▶ [DATA SUPPLIED]:

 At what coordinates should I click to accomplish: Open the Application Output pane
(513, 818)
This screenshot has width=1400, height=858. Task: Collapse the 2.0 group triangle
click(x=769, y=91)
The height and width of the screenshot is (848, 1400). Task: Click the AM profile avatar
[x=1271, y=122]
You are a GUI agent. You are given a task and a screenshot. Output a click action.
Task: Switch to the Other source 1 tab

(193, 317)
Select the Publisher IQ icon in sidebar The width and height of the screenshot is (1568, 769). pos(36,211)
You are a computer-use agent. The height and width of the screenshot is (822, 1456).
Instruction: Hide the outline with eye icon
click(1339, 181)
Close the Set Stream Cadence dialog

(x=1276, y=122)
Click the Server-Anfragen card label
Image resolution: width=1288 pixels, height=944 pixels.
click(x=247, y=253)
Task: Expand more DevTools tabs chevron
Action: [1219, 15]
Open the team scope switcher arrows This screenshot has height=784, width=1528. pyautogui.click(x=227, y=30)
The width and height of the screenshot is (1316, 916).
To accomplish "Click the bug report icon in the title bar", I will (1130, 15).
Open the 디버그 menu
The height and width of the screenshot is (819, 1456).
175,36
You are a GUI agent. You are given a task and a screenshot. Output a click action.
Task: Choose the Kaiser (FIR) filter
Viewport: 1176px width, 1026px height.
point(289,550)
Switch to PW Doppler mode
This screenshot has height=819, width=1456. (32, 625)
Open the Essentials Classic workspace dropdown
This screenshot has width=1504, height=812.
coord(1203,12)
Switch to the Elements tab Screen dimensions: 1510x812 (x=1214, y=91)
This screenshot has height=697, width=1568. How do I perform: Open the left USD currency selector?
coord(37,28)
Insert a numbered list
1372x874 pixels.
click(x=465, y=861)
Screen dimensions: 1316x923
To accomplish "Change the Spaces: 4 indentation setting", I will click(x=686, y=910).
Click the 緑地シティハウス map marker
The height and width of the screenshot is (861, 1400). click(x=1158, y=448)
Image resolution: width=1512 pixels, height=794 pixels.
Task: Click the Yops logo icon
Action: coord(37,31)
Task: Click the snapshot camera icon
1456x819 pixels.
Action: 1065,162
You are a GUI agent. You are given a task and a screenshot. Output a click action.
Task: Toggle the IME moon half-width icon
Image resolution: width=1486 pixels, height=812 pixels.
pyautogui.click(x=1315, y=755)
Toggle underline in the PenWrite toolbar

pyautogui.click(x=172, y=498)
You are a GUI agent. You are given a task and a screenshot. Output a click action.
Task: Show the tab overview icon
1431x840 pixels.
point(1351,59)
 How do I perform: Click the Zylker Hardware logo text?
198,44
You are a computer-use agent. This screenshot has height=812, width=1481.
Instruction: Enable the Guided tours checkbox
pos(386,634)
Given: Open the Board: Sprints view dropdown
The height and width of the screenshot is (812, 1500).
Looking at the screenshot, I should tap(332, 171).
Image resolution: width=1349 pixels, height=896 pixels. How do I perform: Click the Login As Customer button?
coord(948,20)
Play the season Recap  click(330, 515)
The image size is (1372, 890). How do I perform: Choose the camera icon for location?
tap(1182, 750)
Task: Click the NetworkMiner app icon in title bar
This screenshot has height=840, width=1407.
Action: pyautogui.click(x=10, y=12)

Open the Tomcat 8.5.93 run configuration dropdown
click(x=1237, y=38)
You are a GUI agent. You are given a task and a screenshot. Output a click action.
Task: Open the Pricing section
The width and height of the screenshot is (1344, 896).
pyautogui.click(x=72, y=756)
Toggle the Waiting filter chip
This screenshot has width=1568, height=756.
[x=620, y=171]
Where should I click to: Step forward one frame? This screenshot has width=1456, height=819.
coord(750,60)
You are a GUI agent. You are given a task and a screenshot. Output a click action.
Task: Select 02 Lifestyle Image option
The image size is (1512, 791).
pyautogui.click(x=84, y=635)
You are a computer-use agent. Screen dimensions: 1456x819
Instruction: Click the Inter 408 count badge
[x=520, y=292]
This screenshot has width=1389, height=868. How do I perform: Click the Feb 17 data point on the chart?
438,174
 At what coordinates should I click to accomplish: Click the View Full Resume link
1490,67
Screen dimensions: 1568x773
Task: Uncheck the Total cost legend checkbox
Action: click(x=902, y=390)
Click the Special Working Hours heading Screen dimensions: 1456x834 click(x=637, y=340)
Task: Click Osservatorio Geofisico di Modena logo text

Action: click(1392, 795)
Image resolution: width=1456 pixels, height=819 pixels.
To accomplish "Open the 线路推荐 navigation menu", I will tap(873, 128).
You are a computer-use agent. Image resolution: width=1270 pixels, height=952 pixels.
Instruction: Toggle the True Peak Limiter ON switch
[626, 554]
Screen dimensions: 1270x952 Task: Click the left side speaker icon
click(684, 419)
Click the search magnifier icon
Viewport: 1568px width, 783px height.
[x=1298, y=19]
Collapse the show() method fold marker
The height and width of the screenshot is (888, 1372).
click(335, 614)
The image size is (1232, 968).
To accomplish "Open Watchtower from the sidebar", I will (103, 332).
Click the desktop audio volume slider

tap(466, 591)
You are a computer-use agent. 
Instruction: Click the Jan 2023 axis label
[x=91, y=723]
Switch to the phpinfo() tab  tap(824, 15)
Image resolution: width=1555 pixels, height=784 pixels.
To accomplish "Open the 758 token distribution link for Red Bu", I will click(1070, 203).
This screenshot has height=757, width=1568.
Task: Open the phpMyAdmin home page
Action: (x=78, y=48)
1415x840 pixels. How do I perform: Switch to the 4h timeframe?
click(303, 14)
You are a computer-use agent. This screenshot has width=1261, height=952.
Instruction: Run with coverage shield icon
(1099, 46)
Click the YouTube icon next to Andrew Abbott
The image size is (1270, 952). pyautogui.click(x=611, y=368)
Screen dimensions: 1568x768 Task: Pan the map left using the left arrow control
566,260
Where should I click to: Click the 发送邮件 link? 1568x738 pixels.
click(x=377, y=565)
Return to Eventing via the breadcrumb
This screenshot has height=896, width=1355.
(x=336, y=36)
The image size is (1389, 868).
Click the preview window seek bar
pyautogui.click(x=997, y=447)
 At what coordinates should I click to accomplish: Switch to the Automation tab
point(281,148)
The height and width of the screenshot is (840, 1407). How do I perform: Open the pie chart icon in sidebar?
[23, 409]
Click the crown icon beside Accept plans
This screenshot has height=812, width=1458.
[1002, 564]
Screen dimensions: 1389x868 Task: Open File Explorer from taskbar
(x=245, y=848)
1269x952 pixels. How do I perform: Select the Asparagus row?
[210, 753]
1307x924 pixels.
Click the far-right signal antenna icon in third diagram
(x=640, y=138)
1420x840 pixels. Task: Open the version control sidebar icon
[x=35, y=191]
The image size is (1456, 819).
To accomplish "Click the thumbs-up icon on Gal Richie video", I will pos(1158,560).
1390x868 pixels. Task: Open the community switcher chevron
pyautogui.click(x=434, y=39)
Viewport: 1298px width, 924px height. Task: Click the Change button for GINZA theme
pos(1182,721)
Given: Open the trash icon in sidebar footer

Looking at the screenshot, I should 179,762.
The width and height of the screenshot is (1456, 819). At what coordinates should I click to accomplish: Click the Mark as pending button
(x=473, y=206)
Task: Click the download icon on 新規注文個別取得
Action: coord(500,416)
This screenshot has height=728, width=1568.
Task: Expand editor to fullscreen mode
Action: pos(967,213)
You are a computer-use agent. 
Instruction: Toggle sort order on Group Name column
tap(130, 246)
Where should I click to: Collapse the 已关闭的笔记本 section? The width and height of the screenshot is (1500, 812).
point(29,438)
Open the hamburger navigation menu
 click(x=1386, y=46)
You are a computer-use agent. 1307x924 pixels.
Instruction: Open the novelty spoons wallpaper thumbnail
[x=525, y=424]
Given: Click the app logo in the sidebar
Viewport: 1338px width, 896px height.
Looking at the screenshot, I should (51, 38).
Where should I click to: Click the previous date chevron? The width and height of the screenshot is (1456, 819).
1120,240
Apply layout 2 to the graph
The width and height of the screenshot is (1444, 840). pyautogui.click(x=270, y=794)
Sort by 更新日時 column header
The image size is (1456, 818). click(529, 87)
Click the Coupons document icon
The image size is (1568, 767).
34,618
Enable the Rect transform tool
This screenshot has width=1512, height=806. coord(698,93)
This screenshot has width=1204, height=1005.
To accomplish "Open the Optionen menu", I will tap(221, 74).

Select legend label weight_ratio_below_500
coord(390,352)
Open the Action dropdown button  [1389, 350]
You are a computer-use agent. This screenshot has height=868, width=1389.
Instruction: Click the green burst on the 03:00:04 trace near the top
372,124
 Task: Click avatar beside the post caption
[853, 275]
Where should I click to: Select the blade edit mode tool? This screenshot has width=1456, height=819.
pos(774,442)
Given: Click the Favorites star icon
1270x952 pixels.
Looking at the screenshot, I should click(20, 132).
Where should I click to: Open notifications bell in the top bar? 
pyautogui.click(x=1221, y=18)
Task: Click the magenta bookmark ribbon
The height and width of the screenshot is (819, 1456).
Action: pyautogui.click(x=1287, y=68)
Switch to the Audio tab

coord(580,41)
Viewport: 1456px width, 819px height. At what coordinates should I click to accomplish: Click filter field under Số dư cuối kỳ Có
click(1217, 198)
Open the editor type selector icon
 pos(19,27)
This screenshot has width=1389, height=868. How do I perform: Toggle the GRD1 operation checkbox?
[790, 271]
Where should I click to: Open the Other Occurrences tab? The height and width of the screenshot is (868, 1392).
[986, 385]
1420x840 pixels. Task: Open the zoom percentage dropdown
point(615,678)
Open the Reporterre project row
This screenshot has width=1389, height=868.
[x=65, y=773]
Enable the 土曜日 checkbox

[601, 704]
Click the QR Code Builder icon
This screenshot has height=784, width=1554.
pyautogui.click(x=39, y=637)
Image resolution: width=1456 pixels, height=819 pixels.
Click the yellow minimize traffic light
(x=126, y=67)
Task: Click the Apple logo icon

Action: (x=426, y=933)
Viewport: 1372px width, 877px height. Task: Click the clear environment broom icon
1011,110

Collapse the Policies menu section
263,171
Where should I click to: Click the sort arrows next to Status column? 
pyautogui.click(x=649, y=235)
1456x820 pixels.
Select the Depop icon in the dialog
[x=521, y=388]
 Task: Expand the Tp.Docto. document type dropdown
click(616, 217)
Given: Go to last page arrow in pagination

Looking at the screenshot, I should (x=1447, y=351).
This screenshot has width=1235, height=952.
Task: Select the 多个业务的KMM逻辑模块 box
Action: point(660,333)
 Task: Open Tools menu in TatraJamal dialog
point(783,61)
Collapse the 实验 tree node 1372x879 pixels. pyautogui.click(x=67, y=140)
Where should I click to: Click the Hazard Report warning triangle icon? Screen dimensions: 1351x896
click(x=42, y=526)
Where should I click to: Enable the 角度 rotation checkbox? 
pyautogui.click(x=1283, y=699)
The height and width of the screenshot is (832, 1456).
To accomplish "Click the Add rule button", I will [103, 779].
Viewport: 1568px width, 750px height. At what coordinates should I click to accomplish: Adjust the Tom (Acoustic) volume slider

▶ [PROBLEM DETAILS]:
If a line in the records contains "title", report it.

▶ [EXPECTED OUTPUT]:
To accomplish "Click the bug report icon in the title bar", I will (1130, 15).
Task: Click the NetworkMiner app icon in title bar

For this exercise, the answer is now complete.